» EXTRAIT CHOISI:
»»
Dans la nuit du 20 au 21 août 1968, les chars des armées du Pacte de Varsovie mettent violemment fin au rêve du « socialisme à visage humain » en Tchécoslovaquie. Les célébrations du 50e anniversaire de cet événement sont une occasion de revenir sur le « Printemps de Prague » et de s’interroger sur ce qu’il en reste encore aujourd’hui.
Une des vertus de la mémoire est de faire résonner le passé dans le présent et d’en éclairer, par réverbération, une facette. Dans ce sens, revenir sur 1968 pourrait être intéressant au moins pour deux raisons. D’abord, l’expérience tchécoslovaque des années 1960 permet de réfléchir sur les conditions du « progrès », le progrès étant entendu comme une amélioration constante de l’existant. Ensuite, elle renvoie à la construction du roman national tchèque et slovaque d’aujourd’hui.
La liberté et la vérité comme conditions du progrès social
On a l’habitude d’entendre que le communisme était la dernière grande idéologie fondée sur la foi dans le progrès et que la suppression du « Printemps de Prague » a délégitimé cette idéologie. En montrant l’incapacité des systèmes politiques qui s’en réclamaient de se réformer et donc de s’améliorer, elle a montré leur incapacité à réaliser le progrès social, soit la principale promesse du communisme.
««
» TRAVAIL DEMANDÉ:
[A] Reproduisez fidèlement le passage de l'extrait sur le Printemps de Prague qui s'ouvre sur les mots contenant « Une des vertus » et se clôt sur « et slovaque d’aujourd’hui. ».
[B] Résumez en deux phrases l'extrait sur le Printemps de Prague.
[C] D'après l'extrait sur le Printemps de Prague, dans quelle nuit les chars du Pacte de Varsovie sont-ils intervenus en Tchécoslovaquie ?

» EXTRAITS DU CORPUS:
»»
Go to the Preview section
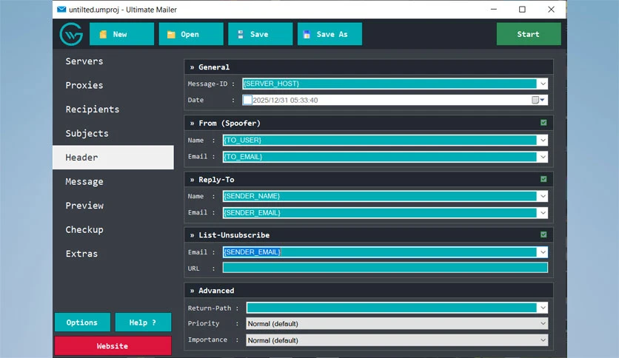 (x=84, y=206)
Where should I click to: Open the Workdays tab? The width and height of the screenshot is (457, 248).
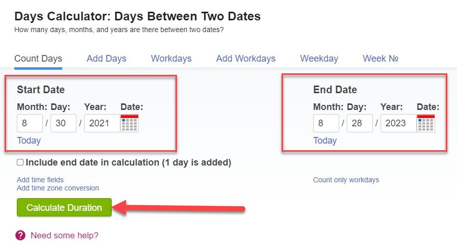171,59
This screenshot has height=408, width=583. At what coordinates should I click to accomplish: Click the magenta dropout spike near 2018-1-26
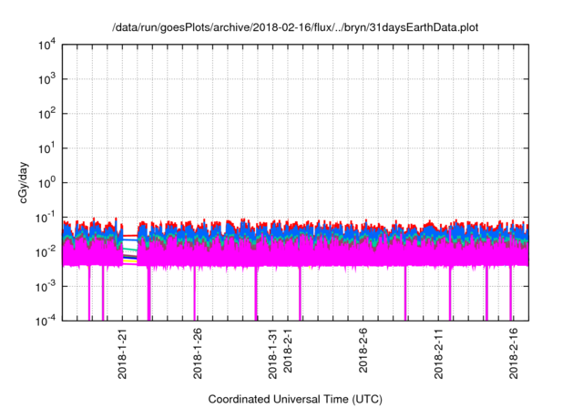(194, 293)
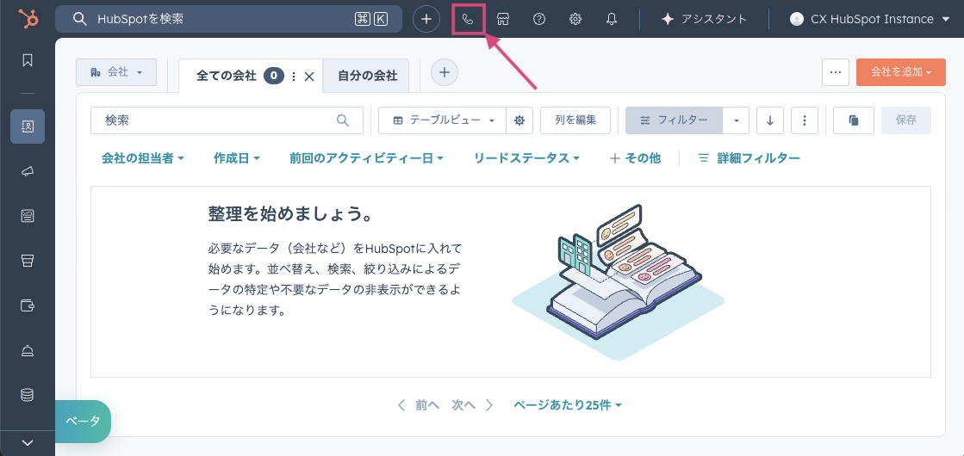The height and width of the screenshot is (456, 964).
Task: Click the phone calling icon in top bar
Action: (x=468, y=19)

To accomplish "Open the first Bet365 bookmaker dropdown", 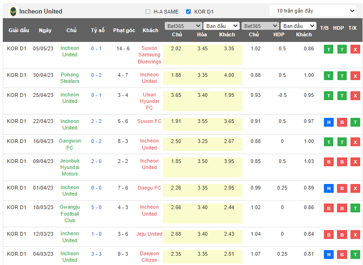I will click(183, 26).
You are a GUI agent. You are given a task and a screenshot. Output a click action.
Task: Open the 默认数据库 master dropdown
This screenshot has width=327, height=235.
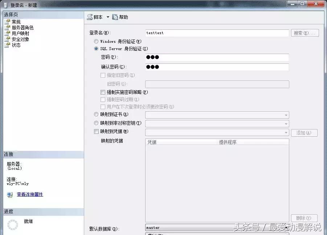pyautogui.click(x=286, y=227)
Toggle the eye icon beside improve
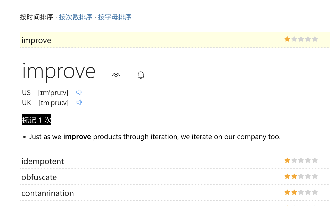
««
» CORRIGÉ:
[A]
Une des vertus de la mémoire est de faire résonner le passé dans le présent et d’en éclairer, par réverbération, une facette. Dans ce sens, revenir sur 1968 pourrait être intéressant au moins pour deux raisons. D’abord, l’expérience tchécoslovaque des années 1960 permet de réfléchir sur les conditions du « progrès », le progrès étant entendu comme une amélioration constante de l’existant. Ensuite, elle renvoie à la construction du roman national tchèque et slovaque d’aujourd’hui.

[B] Dans la nuit du 20 au 21 août 1968, les chars du Pacte de Varsovie ont brutalement mis fin au « socialisme à visage humain » en Tchécoslovaquie, et le 50e anniversaire de l'événement est l'occasion de revenir sur le « Printemps de Prague » et sur ce qu'il en reste. Ce retour permet de réfléchir aux conditions du progrès et renvoie au roman national tchèque et slovaque actuel, alors qu'on entend souvent que la suppression du Printemps a délégitimé le communisme en montrant son incapacité à se réformer.

[C] Dans la nuit du 20 au 21 août 1968.